If you are a civilian and you were enrolled on or after September 5, 2015, then unless you choose another investment option, all contributions received by the TSP will be deposited into the Lifecycle (L) Fund targeted most closely to the year you turn 62.*
If you are a member of the uniformed services or you are a civilian who enrolled before September 5, 2015, then until you choose another investment option, all contributions to your account will be deposited into the Government Securities Investment (G) Fund.
If you are rehired after a break in Federal service, a number of factors affect how new contributions to your account will be invested. Refer to the “Welcome Letter” you receive from us after you are rehired for more information. It is especially important for you to review your statements to ensure your money is being invested according to your wishes.
If you would like new money coming into your account to be invested differently, you can make a contribution allocation.
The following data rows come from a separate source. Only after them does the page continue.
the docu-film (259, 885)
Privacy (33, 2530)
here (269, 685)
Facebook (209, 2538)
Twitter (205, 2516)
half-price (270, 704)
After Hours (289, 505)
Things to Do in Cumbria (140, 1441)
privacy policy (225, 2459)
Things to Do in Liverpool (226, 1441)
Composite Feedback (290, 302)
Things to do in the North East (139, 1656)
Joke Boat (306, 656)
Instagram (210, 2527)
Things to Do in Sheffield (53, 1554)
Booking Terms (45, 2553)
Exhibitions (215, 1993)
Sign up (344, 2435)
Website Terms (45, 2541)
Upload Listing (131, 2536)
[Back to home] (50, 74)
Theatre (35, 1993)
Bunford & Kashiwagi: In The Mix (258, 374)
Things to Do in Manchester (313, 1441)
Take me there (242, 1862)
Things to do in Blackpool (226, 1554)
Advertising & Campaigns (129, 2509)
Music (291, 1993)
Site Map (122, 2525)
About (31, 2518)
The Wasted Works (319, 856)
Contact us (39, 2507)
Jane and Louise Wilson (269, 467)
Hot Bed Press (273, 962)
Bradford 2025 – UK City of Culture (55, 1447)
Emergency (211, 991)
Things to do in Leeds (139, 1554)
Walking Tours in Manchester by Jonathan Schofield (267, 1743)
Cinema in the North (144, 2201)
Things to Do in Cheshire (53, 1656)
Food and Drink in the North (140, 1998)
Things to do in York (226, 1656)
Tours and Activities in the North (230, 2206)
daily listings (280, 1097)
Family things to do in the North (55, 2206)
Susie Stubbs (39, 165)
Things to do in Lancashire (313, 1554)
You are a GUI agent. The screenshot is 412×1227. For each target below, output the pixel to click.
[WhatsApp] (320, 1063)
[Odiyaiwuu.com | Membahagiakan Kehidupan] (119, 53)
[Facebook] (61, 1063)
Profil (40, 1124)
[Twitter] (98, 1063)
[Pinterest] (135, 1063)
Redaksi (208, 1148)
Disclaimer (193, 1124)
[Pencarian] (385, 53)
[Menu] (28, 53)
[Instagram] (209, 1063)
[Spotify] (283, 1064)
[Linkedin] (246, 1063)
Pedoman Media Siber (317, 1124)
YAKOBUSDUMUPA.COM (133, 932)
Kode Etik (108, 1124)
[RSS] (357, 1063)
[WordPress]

Your contribution allocation tells us how you want new money going into your account to be invested among the TSP investment fund options. New money may be your own contributions, your agency contributions (if you are a FERS employee), your TSP loan payments, and any transferred or rollover funds from other retirement plans. You can make a contribution allocation at any time.
Keep in mind that your TSP funds are subject to market volatility and as such, we strongly suggest that you consider the potential timeline between now and retirement and determine how long it will take you to recover from market losses and how willing you are to incur that risk.